=== GIVEN INSTRUCTION 1 ===
Write out the part of the emergency plan guide from "Some disasters will" to "Keep it child-friendly.".
=== GIVEN INSTRUCTION 2 ===
Render this sentence from the emergency plan guide in Spanish: "A basement is usually one of the safer places in your home, especially during a tornado."

=== PAGE ===
— Begin —
Step 3: Preparing the Family Emergency Plan

By Sarah Anderson

Preparing a family emergency plan will help you and your family get ready for any disaster that may strike. A good emergency plan will cover all options and must include an evacuation plan and safe meeting places.

In addition, a good plan will help you prepare for different disasters and emergencies. Include in your plan how to prepare for each hazard that could impact your local community and how to protect yourself.

Evacuation Plans

Some disasters will require a quick and efficient evacuation. In cases such as fire, a quick evacuation can sometimes mean the difference between life and death.

Evacuation and escape routes must be well planned and practiced with all family members. Plan an evacuation route that will guarantee the quickest, safest way out. Consider worst case scenarios including power malfunctions that will prohibit any use of elevators.

Make sure to have a backup plan in case main exits are blocked. Think about all possible exit options when planning your "Plan B". Consider windows, balconies, etc., and work out the safest way to escape your home. Keep in mind that evacuation routes must not be complicated. Keep it child-friendly.

Safety Places

While some disasters require a quick evacuation, in other cases, staying indoors is much safer. A good emergency plan will also list the safe places inside your home. A basement is usually one of the safer places in your home, especially during a tornado. However, if you don't have a basement, use a lower floor interior room with the least number of windows and openings.

Map It

Documentation is very important for every emergency plan and mapping is the best way to document your evacuation plan and safe places.

How to map your home?

  1. Draw the floor plans of your home.
  2. Mark the location of all exits and openings including doors, windows, and balconies.
  3. Point important locations such as: emergency kit, fire extinguisher, smoke alarms, collapsible ladders, first-aid kits, and utility shut-off points.
  4. Add indoor orientation points: stairways, large furniture, etc.
— End —
(Part of a data file)
— Begin —
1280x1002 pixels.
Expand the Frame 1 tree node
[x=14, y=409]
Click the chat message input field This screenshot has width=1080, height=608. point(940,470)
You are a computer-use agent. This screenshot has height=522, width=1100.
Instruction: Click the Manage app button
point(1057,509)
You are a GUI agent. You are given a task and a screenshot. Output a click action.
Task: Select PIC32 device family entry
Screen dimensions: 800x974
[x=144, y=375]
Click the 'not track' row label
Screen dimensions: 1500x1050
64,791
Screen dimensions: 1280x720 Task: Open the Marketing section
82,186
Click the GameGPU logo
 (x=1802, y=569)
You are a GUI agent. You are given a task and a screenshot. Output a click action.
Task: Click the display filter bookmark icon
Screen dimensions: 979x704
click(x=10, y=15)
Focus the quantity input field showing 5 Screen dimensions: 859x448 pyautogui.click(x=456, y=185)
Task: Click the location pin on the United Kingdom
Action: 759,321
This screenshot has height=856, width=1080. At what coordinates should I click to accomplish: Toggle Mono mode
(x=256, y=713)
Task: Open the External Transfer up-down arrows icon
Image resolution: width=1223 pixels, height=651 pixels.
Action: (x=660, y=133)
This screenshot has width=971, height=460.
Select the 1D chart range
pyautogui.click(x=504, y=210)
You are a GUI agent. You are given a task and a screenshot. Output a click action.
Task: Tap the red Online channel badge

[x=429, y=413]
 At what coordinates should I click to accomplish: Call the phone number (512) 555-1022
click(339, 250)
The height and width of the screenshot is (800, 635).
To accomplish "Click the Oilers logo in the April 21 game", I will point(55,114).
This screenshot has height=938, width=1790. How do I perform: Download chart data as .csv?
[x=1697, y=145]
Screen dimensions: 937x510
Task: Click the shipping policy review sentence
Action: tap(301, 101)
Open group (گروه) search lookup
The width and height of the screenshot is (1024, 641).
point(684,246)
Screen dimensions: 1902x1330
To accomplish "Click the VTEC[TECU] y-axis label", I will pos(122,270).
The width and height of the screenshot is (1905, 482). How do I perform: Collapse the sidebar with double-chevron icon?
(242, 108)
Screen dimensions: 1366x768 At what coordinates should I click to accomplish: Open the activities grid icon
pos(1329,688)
— End —
=== WRITTEN RESPONSE 1 ===
Some disasters will require a quick and efficient evacuation. In cases such as fire, a quick evacuation can sometimes mean the difference between life and death.

Evacuation and escape routes must be well planned and practiced with all family members. Plan an evacuation route that will guarantee the quickest, safest way out. Consider worst case scenarios including power malfunctions that will prohibit any use of elevators.

Make sure to have a backup plan in case main exits are blocked. Think about all possible exit options when planning your "Plan B". Consider windows, balconies, etc., and work out the safest way to escape your home. Keep in mind that evacuation routes must not be complicated. Keep it child-friendly.

=== WRITTEN RESPONSE 2 ===
Un sótano suele ser uno de los lugares más seguros de tu casa, especialmente durante un tornado.